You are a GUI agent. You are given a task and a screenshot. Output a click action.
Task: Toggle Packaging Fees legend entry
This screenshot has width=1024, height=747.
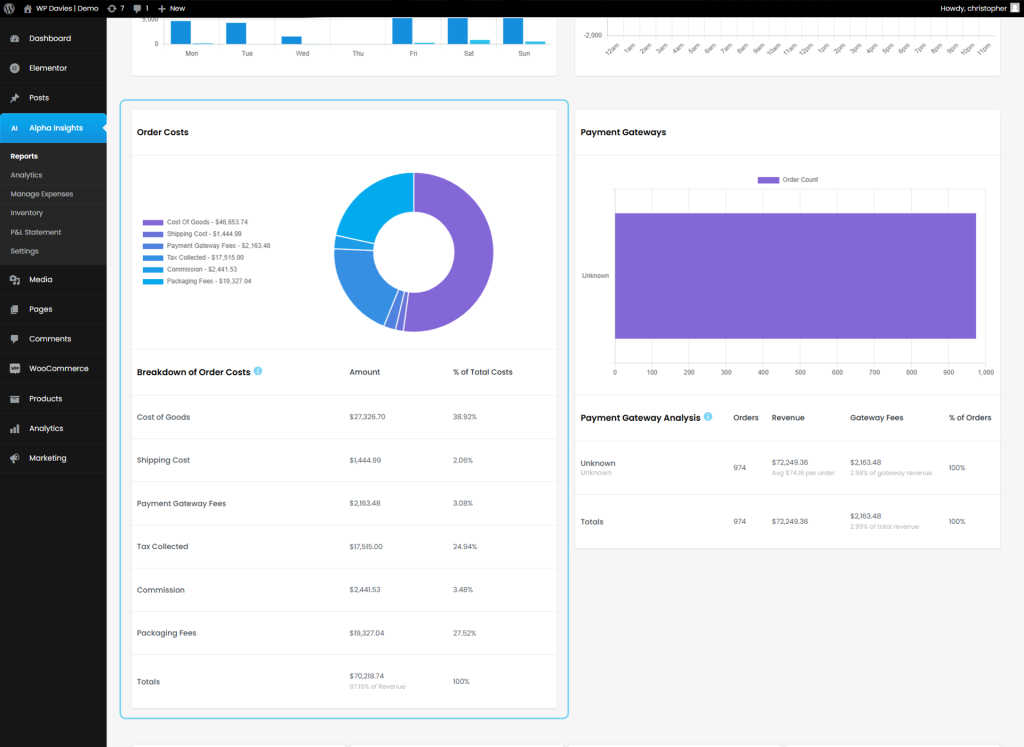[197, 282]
--
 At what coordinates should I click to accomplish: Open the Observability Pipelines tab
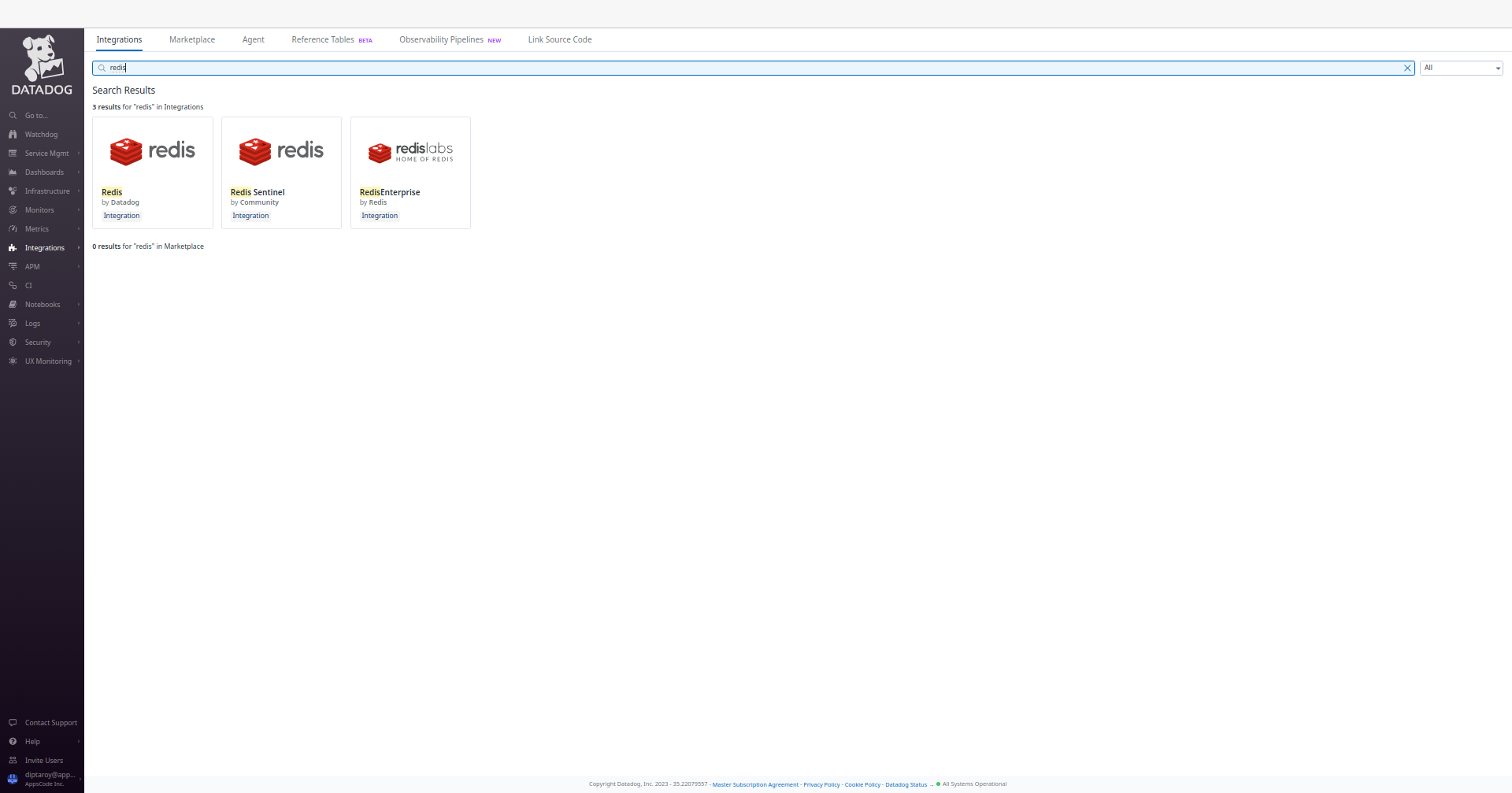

| Exercise goal |
Please return every line of the material above that contains the string "click".

| Solution for this exercise |
You are a GUI agent. You are given a task and a screenshot. Output a click action.
 At what coordinates should I click to accomplish: Open the Observability Pipelines tab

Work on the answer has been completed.